Friday, January 20, 2017

Pronouns: The farewell tour

Shed a tear in passing for the specious pronoun count as an index of thinly veiled right-wing racism presidential narcissism. We may never see its like again -- though with a few hours left in the regular season, you don't want to rule anything out.

The pronoun meme deserves a spot in the Fake News Hall of Fame for its sheer persistence. (The flying verb in Drudge's play from last Wednesday  makes clear that this isn't a story that needs a lot of explanation.) It relies on three observations:
1) The Kenyan usurper uses first-person pronouns! Which most of us -- oops -- do pretty often.
2) The Kenyan usurper uses them N or NN or NNN times! Whether that's a proportion or a raw number, whether it's per minute or per word, or whether it's more or less than any of his predecessors, doesn't signify. GAAAAAAH!
3) Therefore narcissism! Which, sort of like the perpetual bedwetting over the Kenyan threat to "fundamentally transform" America, always ends up leading back to someone like Reagan, who used first-person pronouns with a pretty human regularity and closed out his tenure by congratulating himself on fundamentally transforming a lot more than that:

And something else we learned: Once you begin a great movement, there's no telling where it will end. We meant to change a nation, and instead, we changed a world.

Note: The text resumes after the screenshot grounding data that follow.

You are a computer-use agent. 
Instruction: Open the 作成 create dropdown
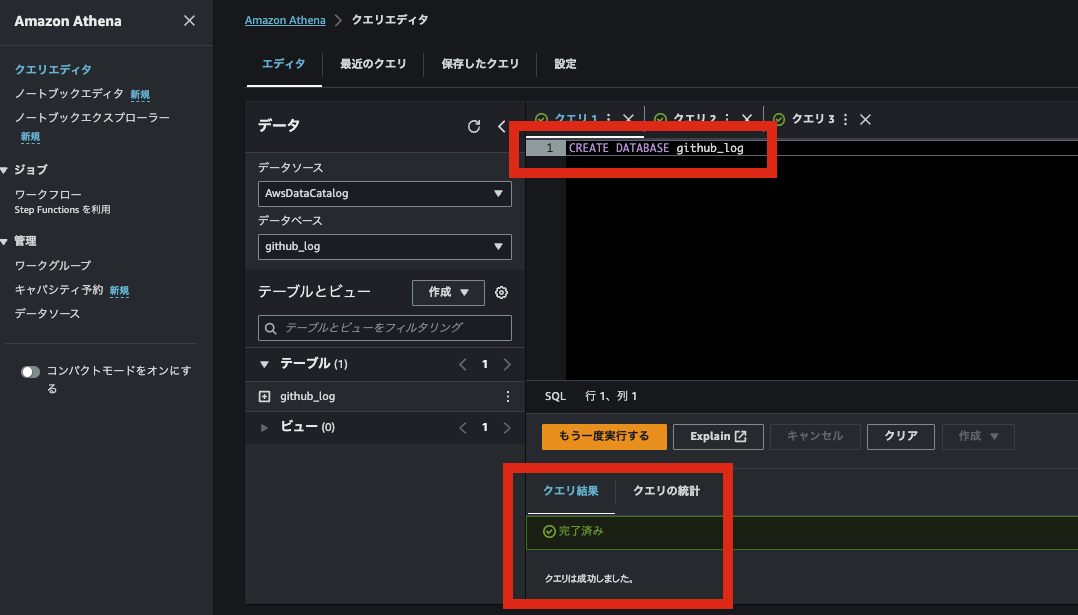coord(448,292)
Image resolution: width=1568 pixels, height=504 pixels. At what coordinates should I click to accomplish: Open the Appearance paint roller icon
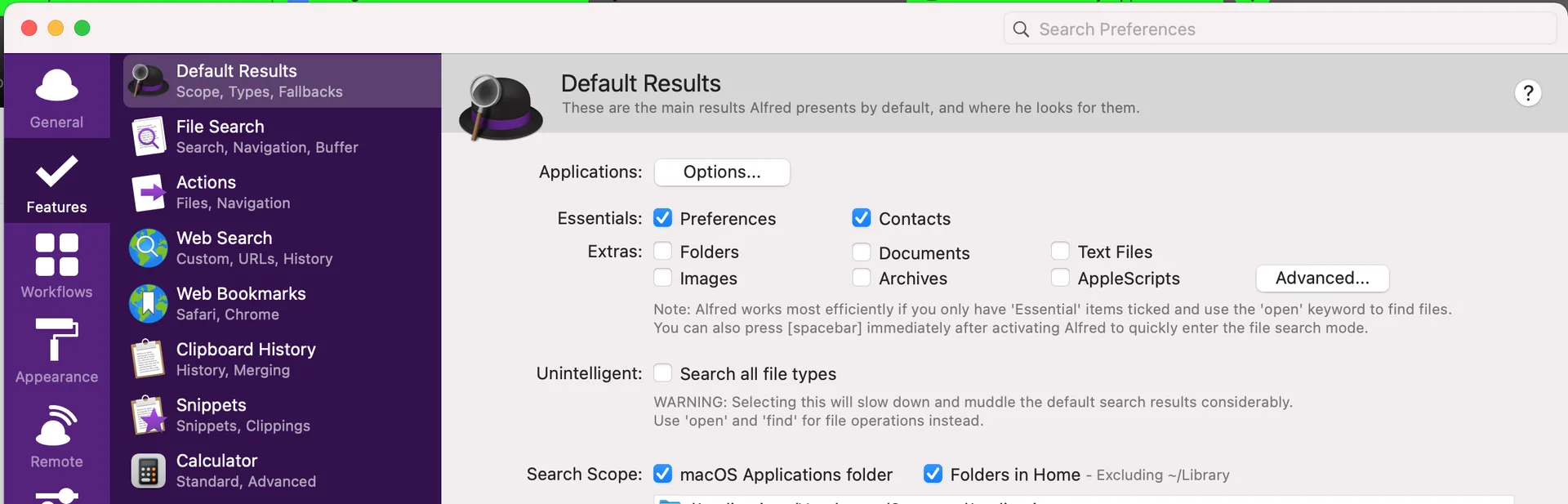coord(56,339)
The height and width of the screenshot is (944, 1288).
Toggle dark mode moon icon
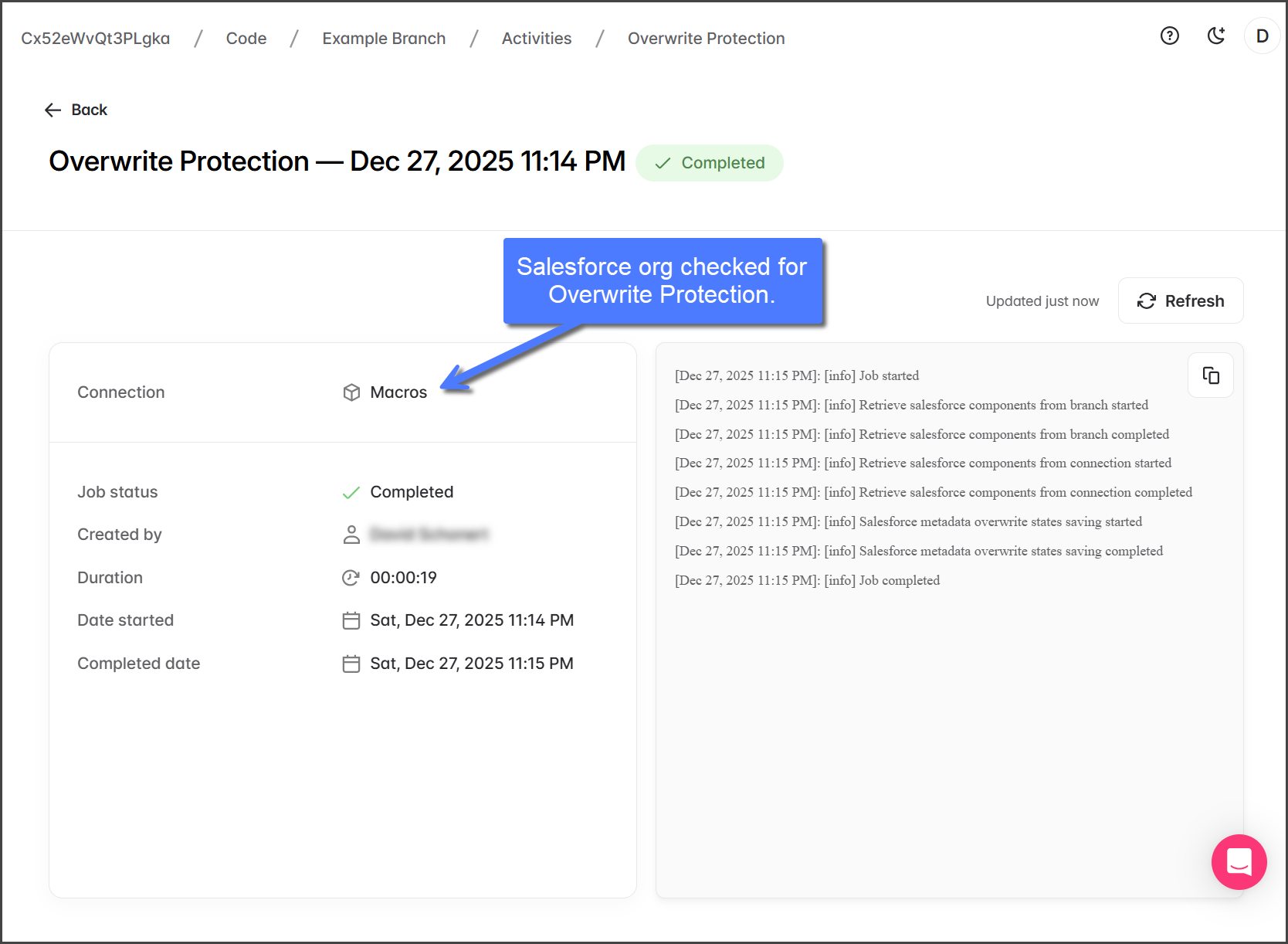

Imagine what Fox News might have thought. Wait, don't.

Anyway, there's an enduring archive of pronoun madness over at Language Log. That doesn't quite get all the details, such as what we learn from how the meme spreads. Drudge's Wednesday play is from the Daily Caller, which seems to have a new aura owing to Tucker Carlson's ascent at Fox but is otherwise its same old droolery self:

President Obama referred to himself 75 times in his farewell address Tuesday night, according to a review of his prepared remarks by The Daily Caller.
Obama heavily promoted the speech, penning a blog post about it and appearing in a promotional video in the days leading up to the address. (RELATED: Obama Mentions Himself 45 Times During Memorial Speech For Dallas Officers)

Obama said “I” 33 times during the speech, “my” 20 times, “me” 10 times, and “I’m” or “I’ve” 12 times.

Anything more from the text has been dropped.